First is Serialize and then Serializer.

So the flow goes like this for serializing:

<Data Struct> ---- > <Serialize> ---- > <Serializer> ---- > <Output>

  • Serialize

    This maps the data structure to the data model of Serde by invoking exactly one method of the Serializer.

    This by itself contains only one method.

    pub trait Serialize {
        fn serialize<S>(&self, serializer: S) -> Result<S::Ok, S::Error>
        where
            S: Serializer;
    }
    

    If you're implementing this by yourself, then you just need to find the one method in Serializer that'll serialize the type you're implementing this for.

    Sequence types follow a three step process:

    • init with the length
    • serialize all the elements
    • end
    impl<T> Serialize for Vec<T>
    where
        T: Serialize,
    {
        fn serialize<S>(&self, serializer: S) -> Result<S::Ok, S::Error>
        where
            S: Serializer,
        {
            let mut seq = serializer.serialize_seq(Some(self.len()))?;
            for e in self {
                seq.serialize_element(e)?;
            }
            seq.end()
        }
    }
    
    impl<K, V> Serialize for MyMap<K, V>
    where
        K: Serialize,
        V: Serialize,
    {
        fn serialize<S>(&self, serializer: S) -> Result<S::Ok, S::Error>
        where
            S: Serializer,
        {
            let mut map = serializer.serialize_map(Some(self.len()))?;
            for (k, v) in self {
                map.serialize_entry(k, v)?;
            }
            map.end()
        }
    }
    

    For tuples, since the type has known length, it need not be serialized into the final type.

    Structs are done like the sequences and tuples for regular and tuple and structs.

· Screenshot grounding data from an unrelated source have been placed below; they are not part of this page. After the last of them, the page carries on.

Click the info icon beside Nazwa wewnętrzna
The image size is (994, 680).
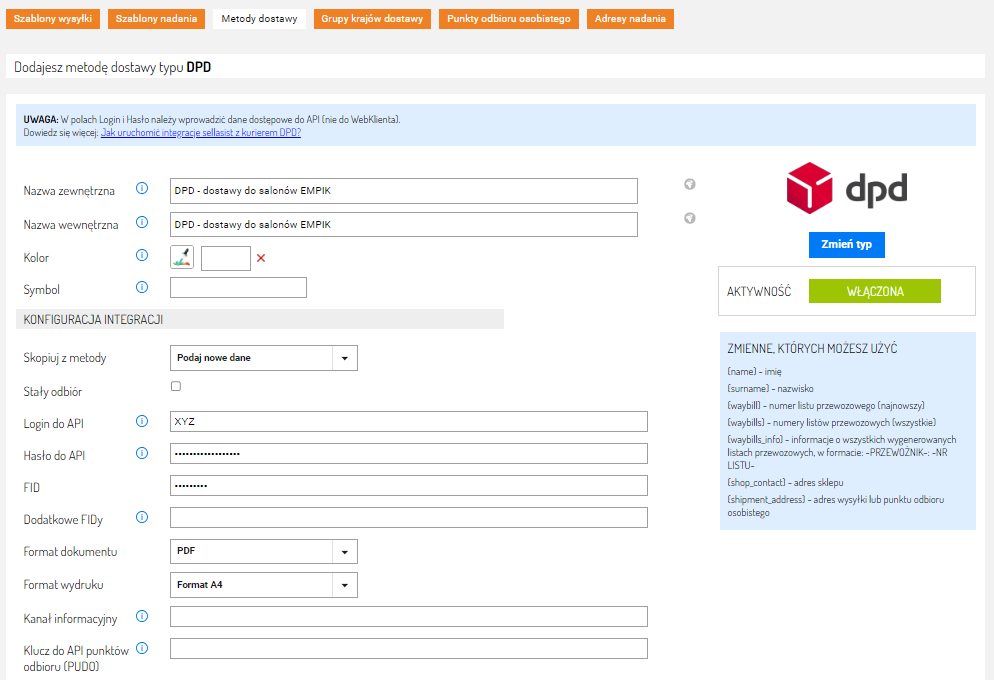click(x=142, y=223)
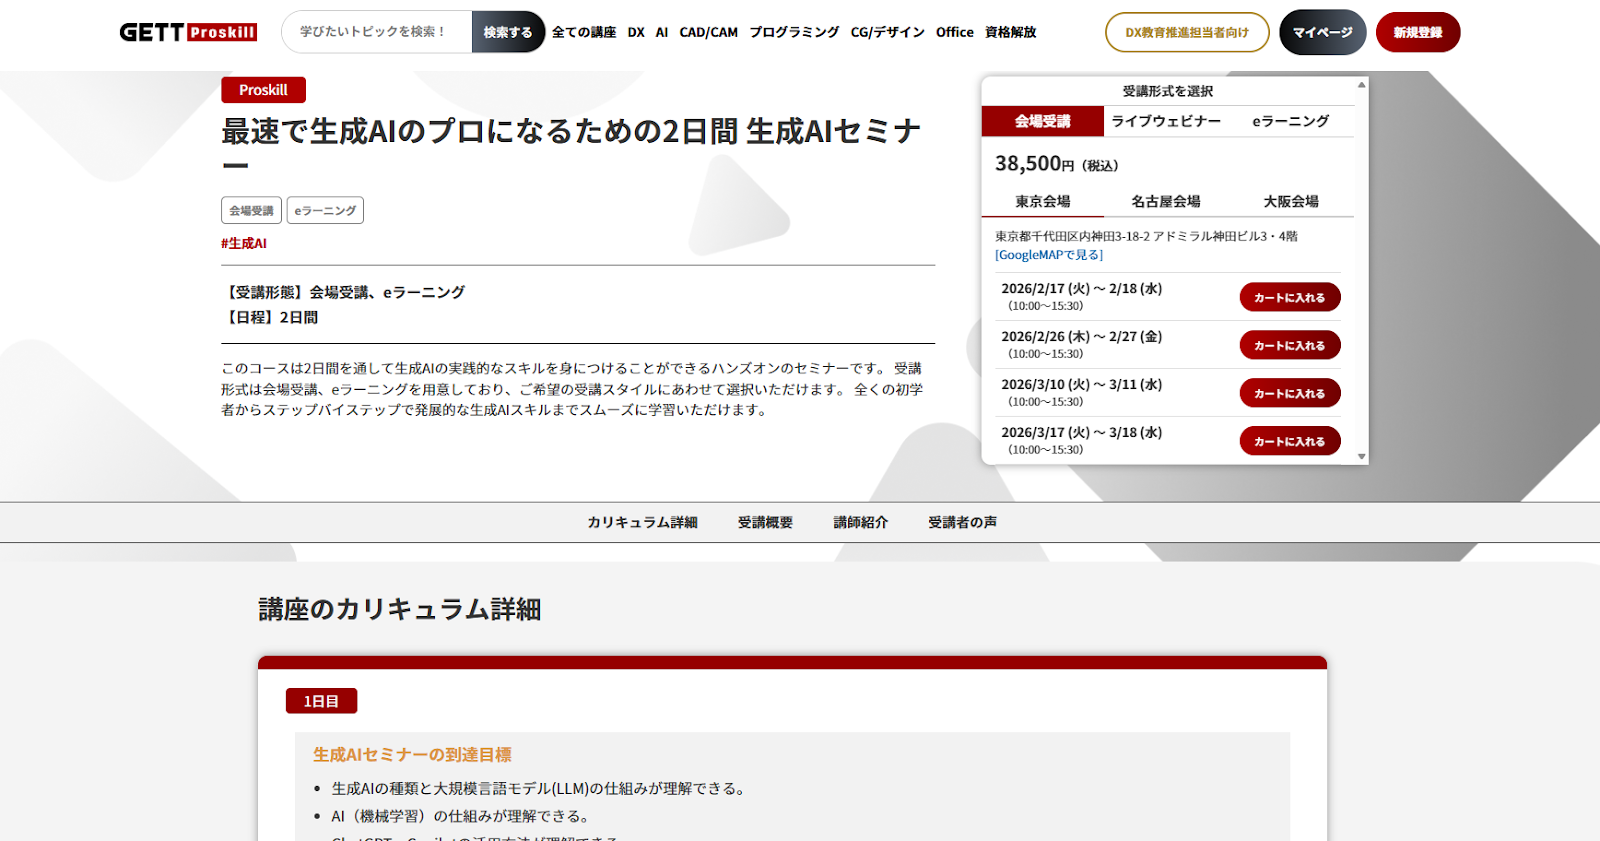Add the 2026/2/17 session to cart
Image resolution: width=1600 pixels, height=841 pixels.
1289,297
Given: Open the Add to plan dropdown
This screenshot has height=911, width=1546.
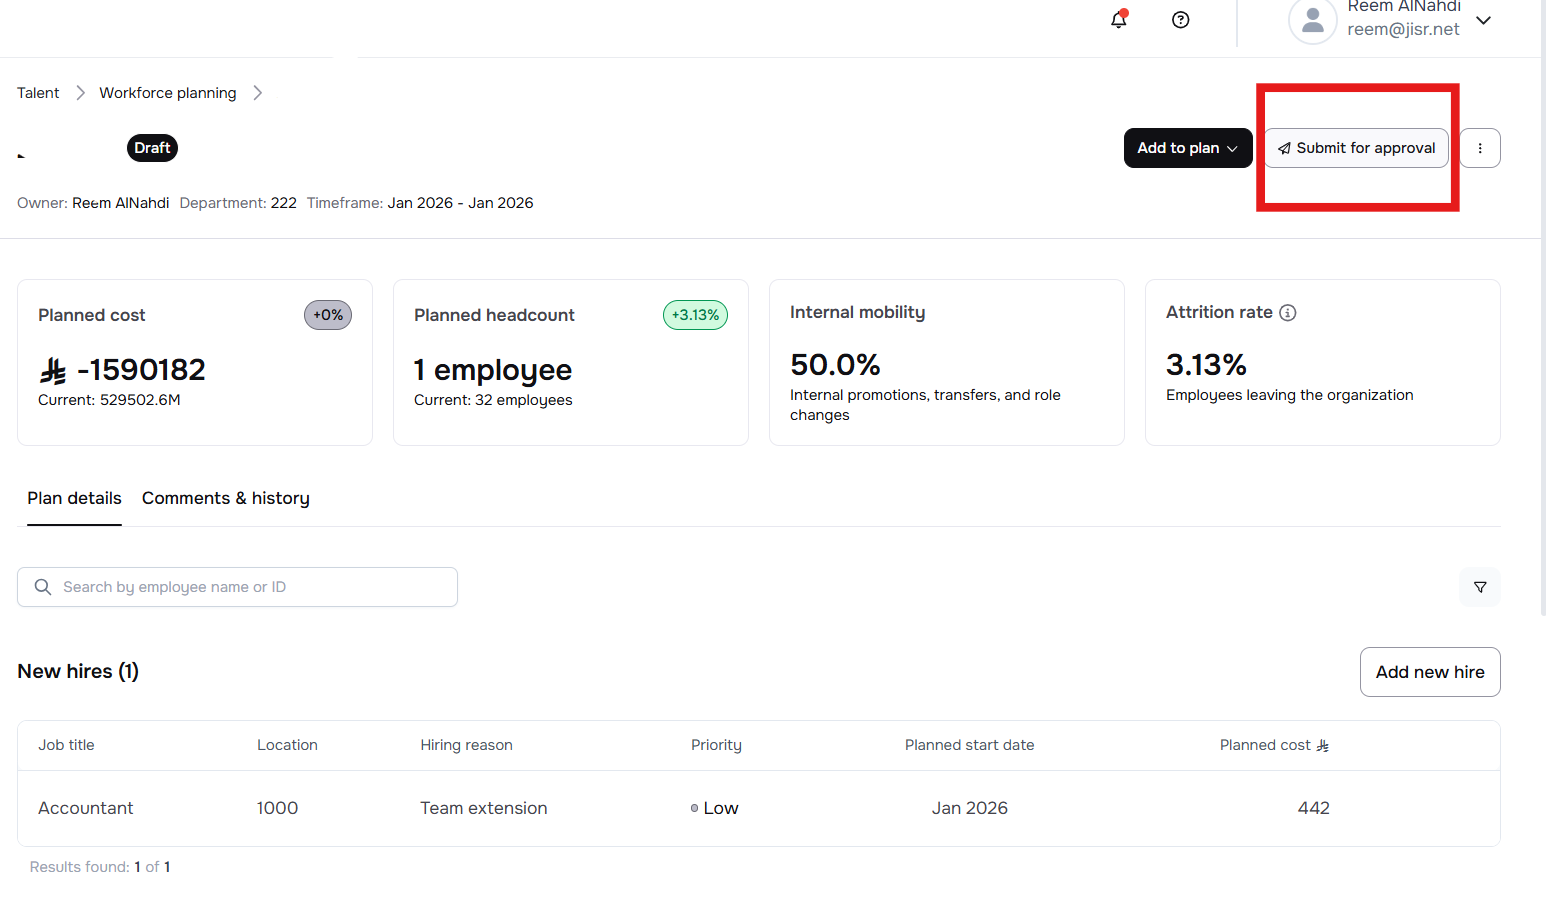Looking at the screenshot, I should (x=1187, y=148).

For newtype and unit, they behave more like the primitives.

    For enums, just do a match on the individual variant, and then serialize the variant.

  • Serializer

    This implements the mapping of the serde data mode to the output format. This has nothing but an output field in the type over which the impl is provided and many methods. Apart from that it may also have some helpers here and there.

Deserialization

The flow is like this:

                             passed to the deserializer and driven
                           +---------------------------------------+
              wrap         |                            create     |
<Data format> ---- > <Deserializer> ---- > <Deserialize> ---- > <Visitor> ---- > <Data Struct>

The Deserialize trait basically provides the Deserializer with a Visitor to the data format that'll drive the parsing forward.

  • Deserialize

    The impl looks like this. The body inside should be fairly straightforward. It'll pass a Visitor for the type it expects, use the result and maybe do something useful with it, and then maybe call some more visitors, and finally spit out a result.

    pub trait Deserialize<'de>: Sized {
        fn deserialize<D>(deserializer: D) -> Result<Self, D::Error>
        where
            D: Deserializer<'de>;
    }
    
  • Deserializer

    This supports two types of entry-points which enable different kinds of deserializations.

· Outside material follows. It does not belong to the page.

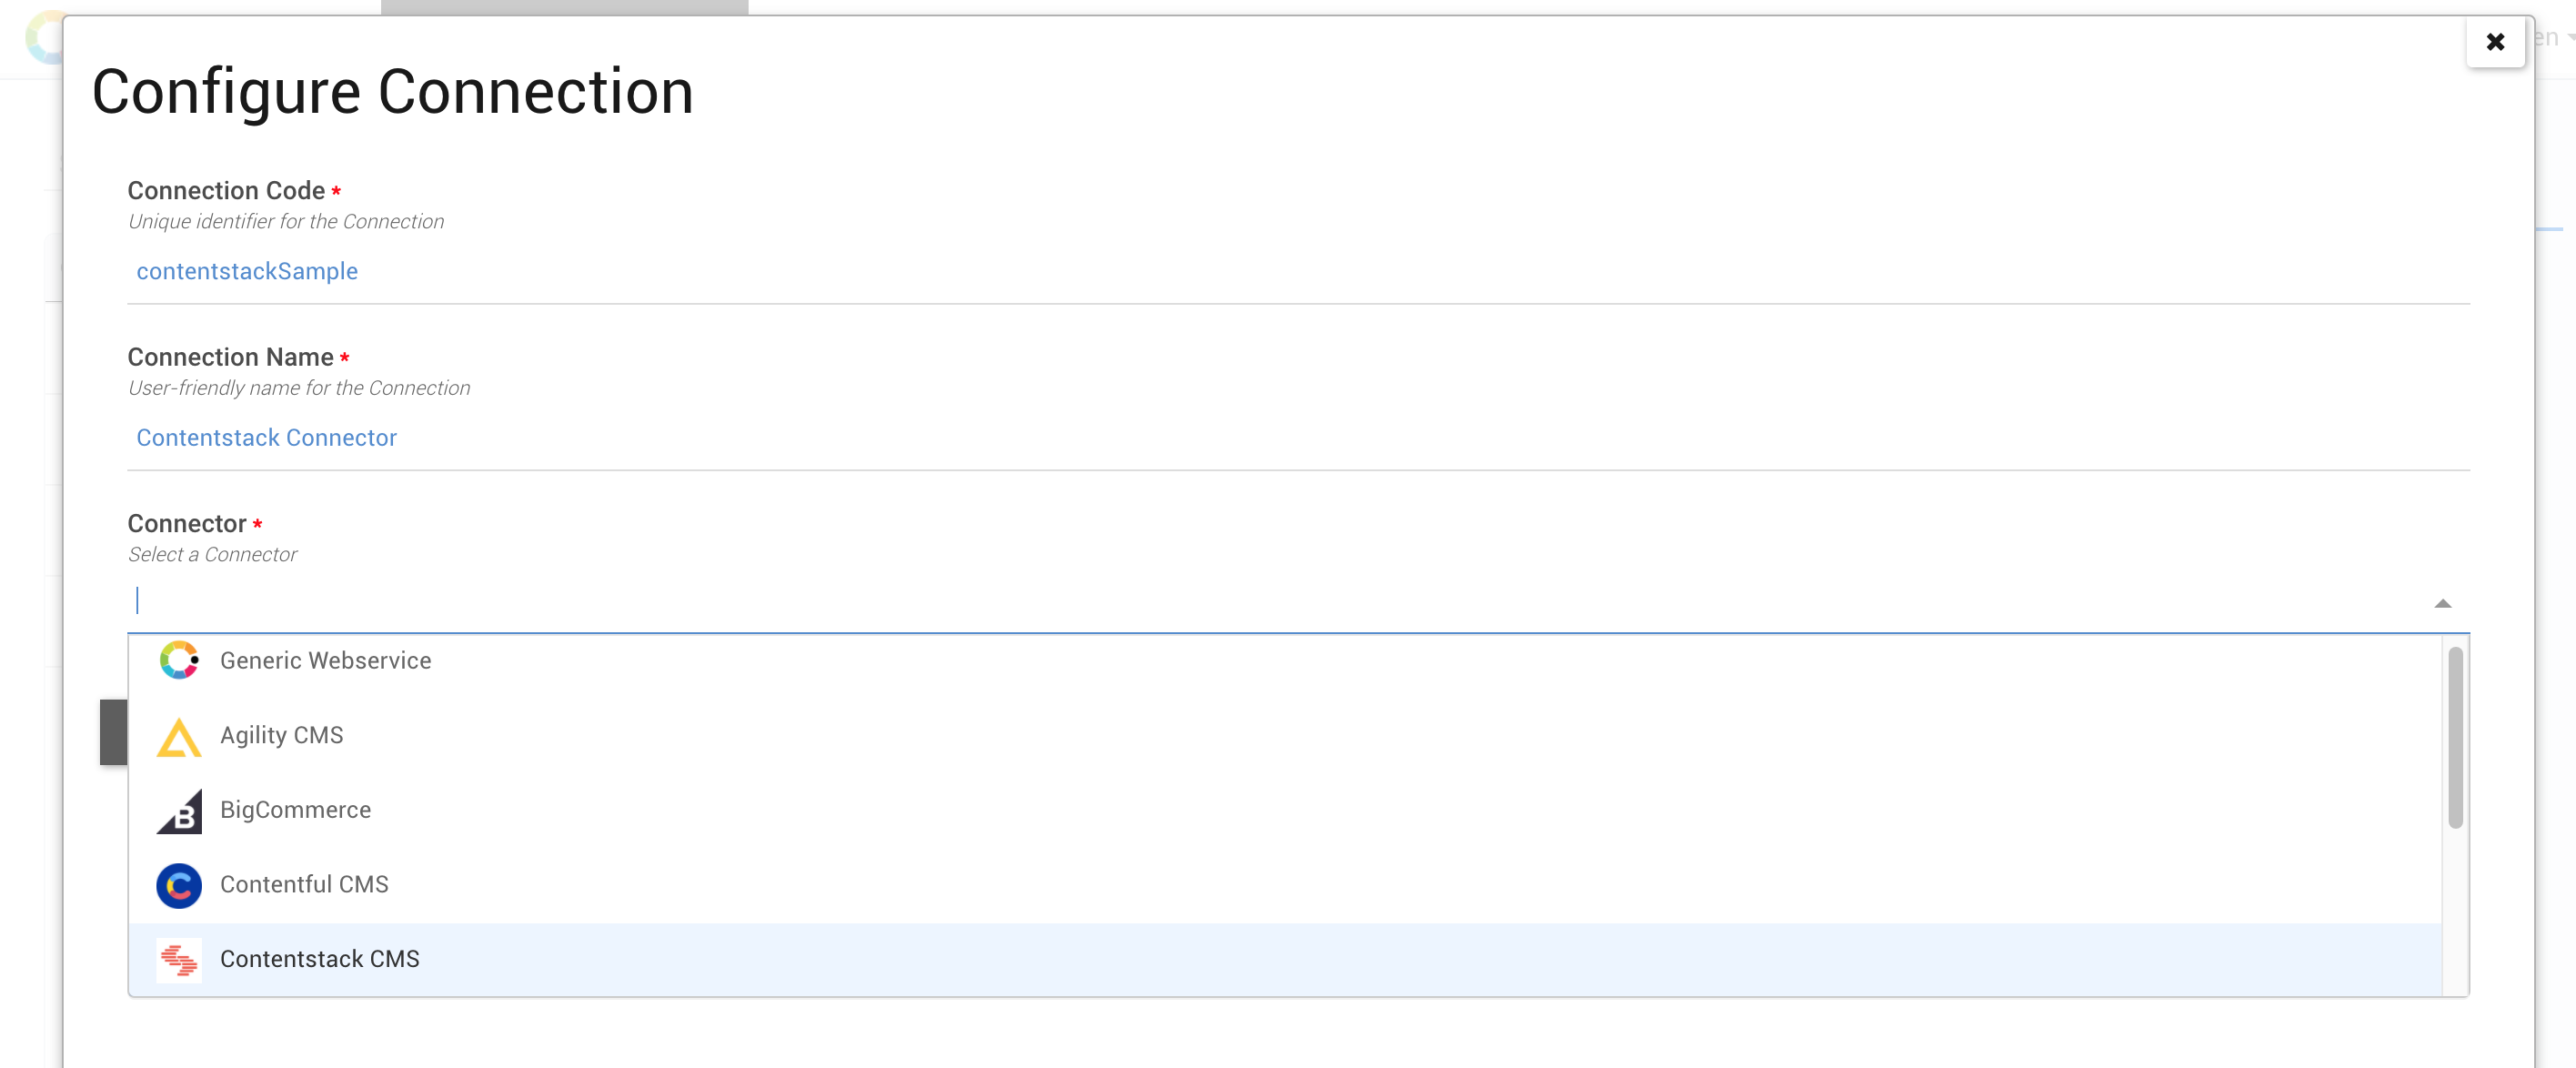Click the Connection Code field label

pyautogui.click(x=226, y=190)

    • deserialize_any: Look at the format and decide for yourself. This is mostly used for self-describing formats, where you can see what the next type's gonna be. Such as JSON.
    • deserialize_*: Use the methods to deserialize non-describing formats such as Postcard. These act as hints for the deserializer for knowing what to deserialize next. They can't deserialize something like serde_json::Value that depend on the former method.

    Internally, it stores the kind of input it read and slowly and steadily deserializes it. The trait just hands those over to the visitor.

    The reason it has a lifetime is because it'll internally try to keep as many references to the original data as possible, allowing it to

  • Visitor

    This is something passed to the Deserializer so that it can call the appropriate conversion methods from the Serde internal types that it encounters. Anything that's unimplemented by the visitor is treated as an error.